Lecture 5 Flashcards
What is supervised learning in machine learning?
Given a set of inputs and outputs, we build a model to predict the output for a new input.
What are we interested in with unsupervised learning?
Only providing inputs to find patterns in the data.
There is not a known correct answer.
An unsupervised algorithm also outputs a model
- Clustering - grouping together data points that are similar to each other
- Detecting anomalies - finding data points that do not appear to be from the same probability distribution eg fraud detection
- Association - finding relationships between variables
What is a key use of unsupervised learning?
To infer probability distributions
What do we assume about the data in unsupervised learning?

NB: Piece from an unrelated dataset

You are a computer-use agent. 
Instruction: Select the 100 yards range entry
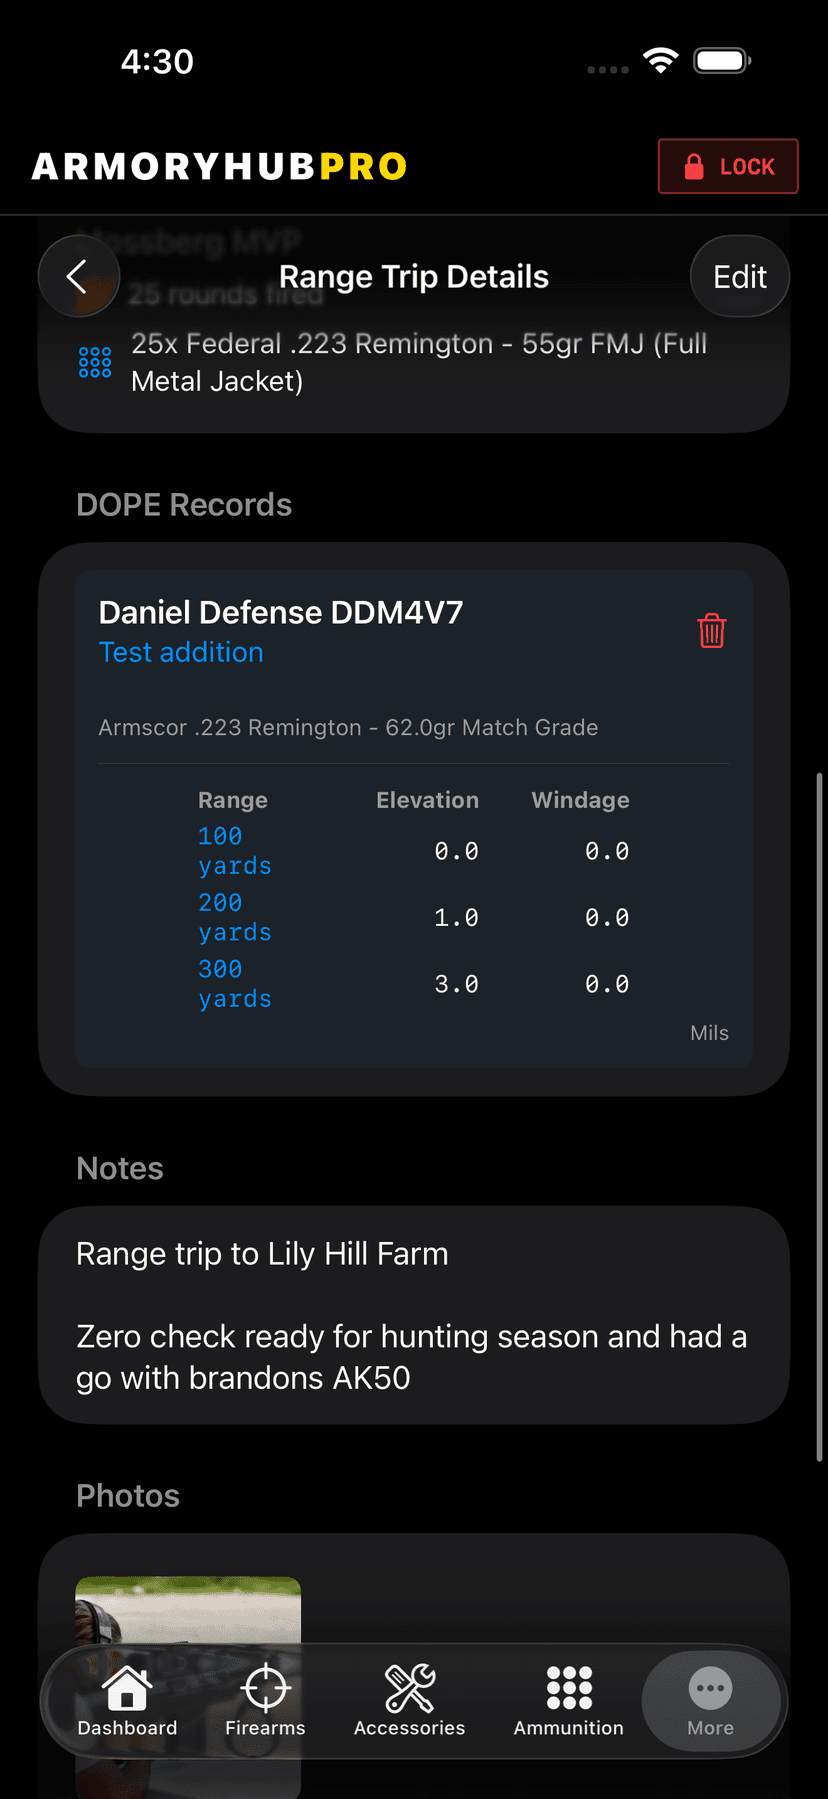click(234, 851)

What do we do for parametric methods?
We assume this data was drawn from a probability density p(x).
For parametric methods, we choose a functional form for the distribution eg p(x) proportional to exp(-(x-u)T sum-1 (x-u))

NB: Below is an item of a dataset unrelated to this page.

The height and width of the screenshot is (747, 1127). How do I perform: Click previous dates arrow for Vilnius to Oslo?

We want to find the parameters (eg maximum likelihood). Finding which parameters are most likely to give you the data you see.
What are the disadvantages of parametric methods?
Not very flexible.
Requires us to make some assumptions about the data.

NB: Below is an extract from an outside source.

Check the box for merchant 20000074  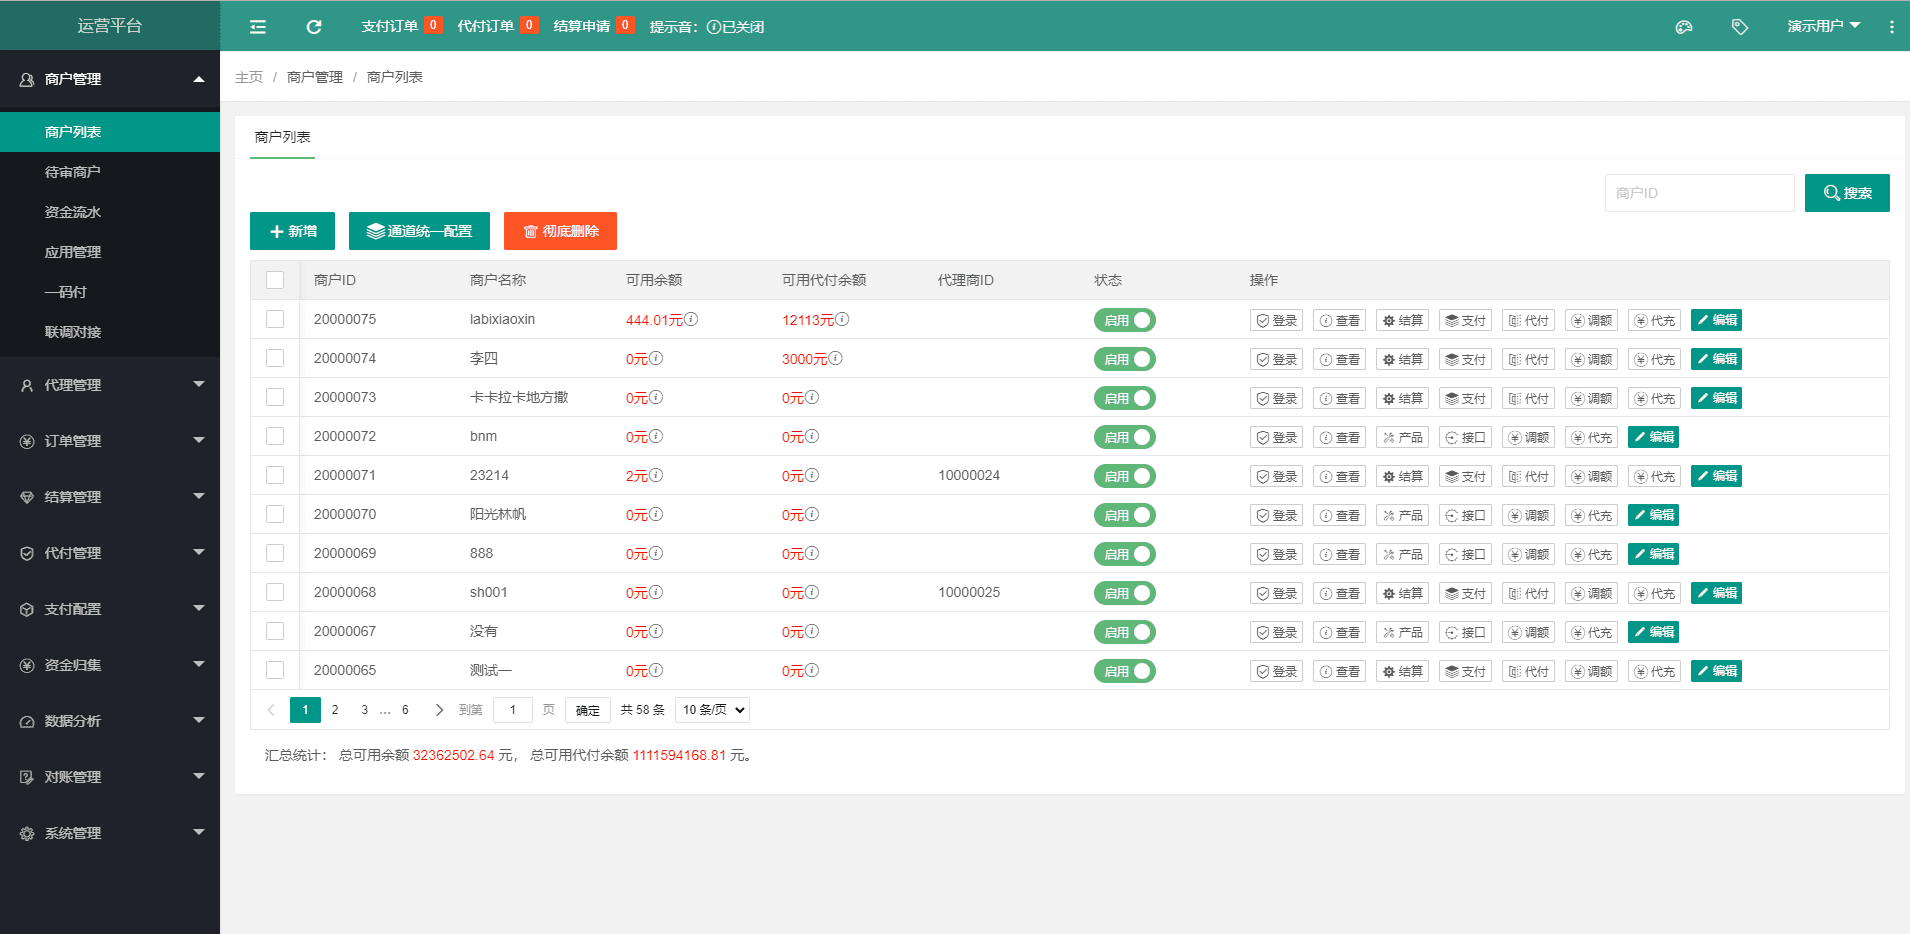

What parametric method might you choose if you don’t know much about the data?
The central limit theorem
- Assumes a large amount of data that behaves normally
- It is a very limited functional form
- There are a small number of parameters (mean and covariance) which reduces flexibility
In comparison to parametric methods, what do unsupervised learning give us access to?
Unsupervised learning gives us access to non-parametric methods that do not make assumptions.
NB: non-parametric may be misleading as there are still parameters
Describe an example of unsupervised learning giving access to non-parametric methods that do not make assumptions?
K-nearest neighbours (KNN).
We have N points and a parameter K set in advance. To find p(x) we sit at a point x and draw (hyper)spheres around this point until we find K points.
If V is the volume of the final hypersphere, p(x) ~= K / NV
Rather than a rigid functional form, the based probability distribution is based on how much data you have. The probability distribution is highest when the points are most dense.
This is an estimate of the probability distribution that is data driven.
What function does a supervised method often rely on?
Basis functions - we represent data by taking functions of the data.
We pick a set of functions to represent the data eg a + bx + cx^2 for linear regression.
The data we put into the neural network might be a function, not a set of numbers eg a histogram p(x,y). What is the problem with this?
There is a lot of redundant information. If we used the values of a histogram on a grid, we would have lots of information we don’t need (many of the numbers are zero).
We want to design better features to go into the model - ie representing this as a set of numbers.
What could we use as features instead of using the values of histogram on a grid?
The projections of our histogram on some basis functions, rather than looking at everything.
How do we pick the set of basis functions?
- Sometimes we can choose them by physical intuition
- But often we don’t know which best represent the data
Discussion of K-means clustering, with a predetermined K. We randomly assign each data point into one of the sets. Calculate the mean of each set and then re-assign data points to the set whose means they are closest to. We repeat until there are no changes.
What are two examples of how deep learning can be used in an unsupervised way?
- Autoencoders
- Generative adversarial networks (GANs)
Briefly, what do auto encoders do?
These can encode data by projecting it onto a lower-dimensional representation. This projection is learned by training a network whose outputs are as close as possible to its inputs.
Non-linear combinations of data of lower dimensionality.
Projecting information through non-linearity to get fewer dimensions.
Briefly, what are GANs?
Generative adversarial networks - these are used to train generative networks that can produce data points from an appropriate distribution. Two networks compete with each other, one to generate possible examples and one to detect false examples. (They compete in a zero sum game).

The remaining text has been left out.